Network Interface Cards (NIC)
A network card is something you may really want to get. Since you’re probably reading this from your own computer, if you build another PC and install a network card in it (and your present computer), you can actually network them together.
The advantages of having your own network are many; you can share Internet access, you can share hard drives, you can play multiplayer video games against other people in your household and more.
If you’re only going to connect two PC’s, then make sure both have a network card, and that you get the correct cable for direct connection, and you will not need a network hub (this is called Networking, and it’s something far beyond the scope of this article).
Stick to a regular PCI network card. These deliver better speeds, and are much, much easier to configure than the ISA ones. A good brand to get would be Linksys. They deliver great technical support; if you have a problem, you give them a call, leave your name and phone number to a friendly operator, and a techie gets back to you really within an hour (no “on hold”! What a concept!).
One thing you should do, is look for a sale on network components and you can get yourself 2 network cards (or even an entire home network kit) for less than $50.
While I’m classifying a CD-ROM drive as non-essential, we all have to face the fact that a computer without a CD-ROM drive is pretty obsolete.
It’s quite simple. Don’t get anything less than a 24x speed drive, and don’t get the bargain CD-ROM drives if your kid’s use the computer a lot.
Two good brands would be Sony and Creative. These will be much more expensive, yet you can rest assured that they will last you a long time. I still have an antiquated 2x Creative and an ancient 4x Sony that outperforms my 24x NewCom CD-ROM (don’t get NewCom!).
Also, you may consider getting yourself a CD-Writer or a CD-RW.
What’s the difference? Well a CD-Writer (CD-R) can write on regular blank CD’s (which cost about 50 cents to a dollar), but never erase or write on them again. A CD-RW can write on both regular blank CD’s, and rewrite, erase and modify special blank RW CD’s (which cost about 1 to 2 dollars). Again, if you want to get a CD-R (or CD-RW) stick with Creative or Sony.
So that’s about everything you really need to know about what to buy! Next, you’ll learn how to assemble all of the new computer hardware and to finish it up by installing your operating system (OS) software.
Well once you get passed the awful “spending” money part of building your own new computer, you can start getting into the fun stuff.
Assembling the system
Assembling the entire system might be a little tricky if you’ve never done it before. Some things you will want near you while doing this, is a cold drink, plenty of light, computer screws, all the manuals that came with the hardware you purchased, a screw driver and of course, your sanity.

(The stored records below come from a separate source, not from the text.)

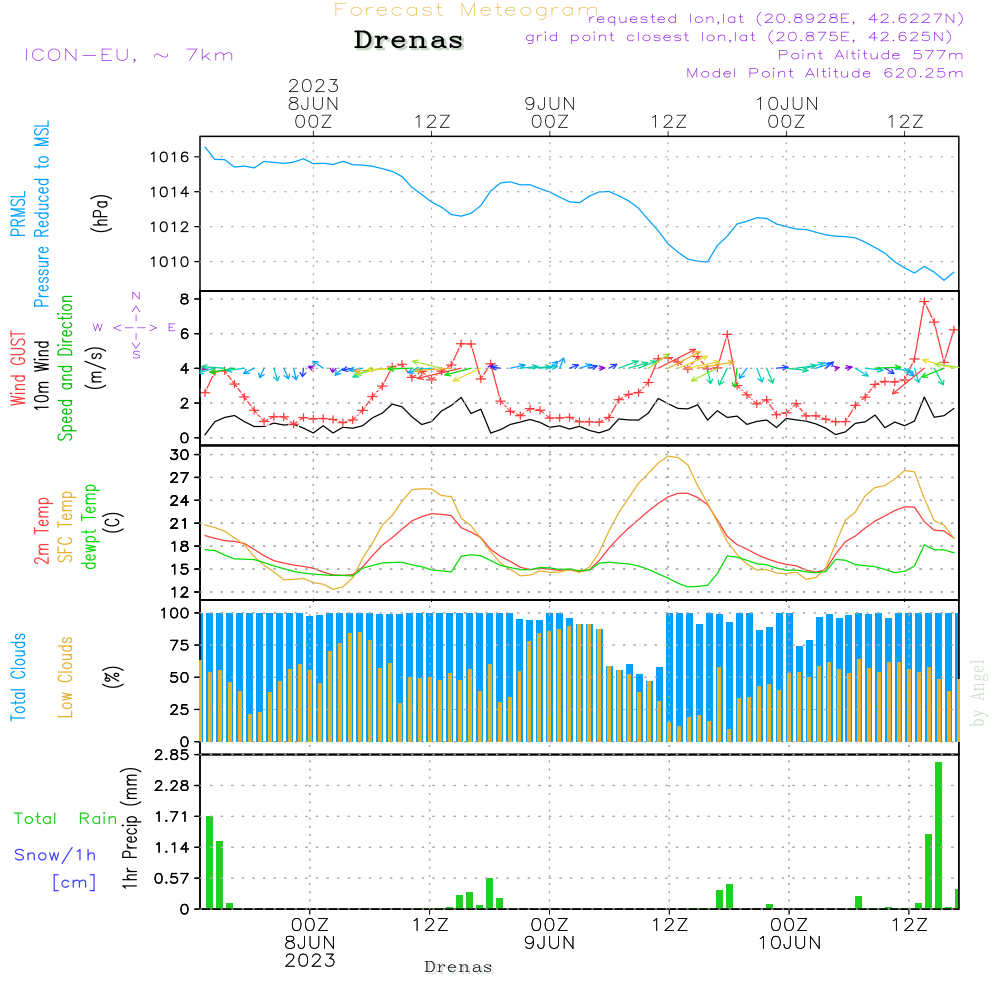1000x1000 pixels.
Task: Select the Total Clouds axis label
Action: click(x=18, y=677)
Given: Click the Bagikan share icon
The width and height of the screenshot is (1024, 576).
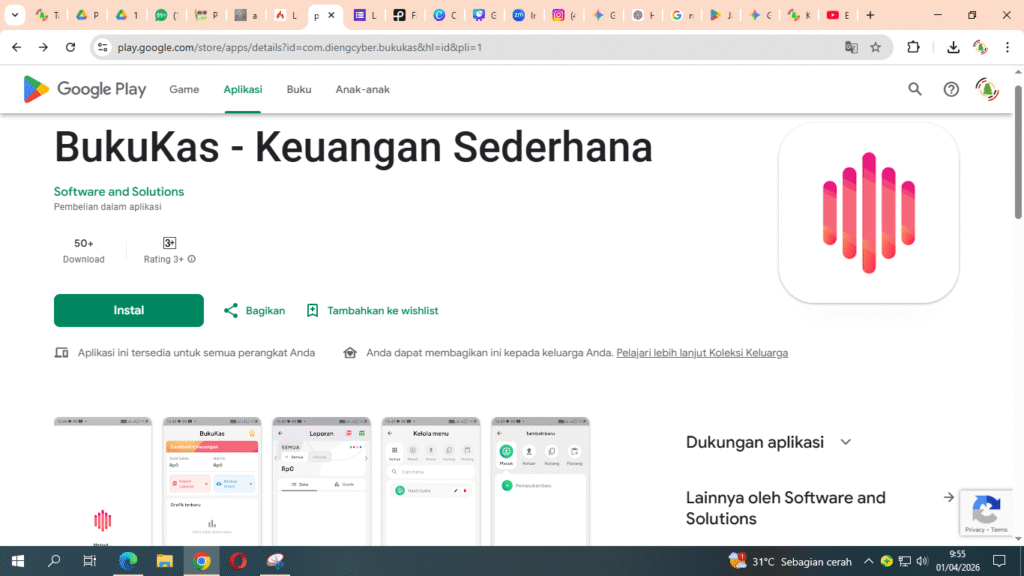Looking at the screenshot, I should (231, 311).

Oh and a word about static electricity. Make sure you de-static yourself (by touching your computer’s power supply or wearing a very expensive anti static bracelet), and it would be a good idea to work in a non-static area, such as on a table, or a kitchen counter, and away from carpet. Whatever you do, be very careful not to zap your components.
Configuring the motherboard jumpers.
Configuring the jumpers is the first thing that needs to be done. What you will want to do is consult your motherboard manual on how to set everything correctly. There are just to many motherboards out there that I can cover in this article. Most jumpers listed in your motherboards manual are already set up for you. The main ones you will have to configure are:
a) Power supply type. In the event that you have an AT/ATX motherboard you will need to set this one correctly.
b) CPU external bus frequency. This is where you specify what bus frequency your CPU is at.
c) CPU to bus frequency ratio. Look at the little box that contained your CPU, it will show you the exact ratio (should be a number like 2x, 3.0x, 3.5x, etc.)
d) CPU voltage. It’s really important that you get this one right, or else you’ll end up with a *really* hot CPU or a non-working board.
Inserting the CPU.
This one is really easy. Take the CPU, and hold it with your right hand. Look on your motherboard for the CPU socket. With your left hand hold the motherboard with a firm grip while you insert your CPU. Then connect your CPU fan. Easy isn’t?
Screwing the motherboard to the computer case.
This process can be a little frustrating. A good thing to do would be to remove the piece where the motherboard screws too, which is a large panel within your computer case.
Next you should have little plastic looking screws. Use these to secure all four corners of your motherboard. Don’t worry if you can’t secure each corner, more often than not you will only be able to get 2 to 3 corners.
Finally, you will see holes in the middle of the motherboard. You should be able to insert two screws to secure the middle of your board. Screw these in, but make absolutely certain that you have those little red rubber looking washers. This will protect your board from damage that the metal screws can cause. Like the corner screws, it’s really no big deal if you can only screw in one center support screw.
Inserting your RAM.
Once your board is securely inserted within your case, you will want to pop in the RAM. Here you will discover exactly how easy it is to perform the 40-50 dollar job that CompUSA and other stores will charge you.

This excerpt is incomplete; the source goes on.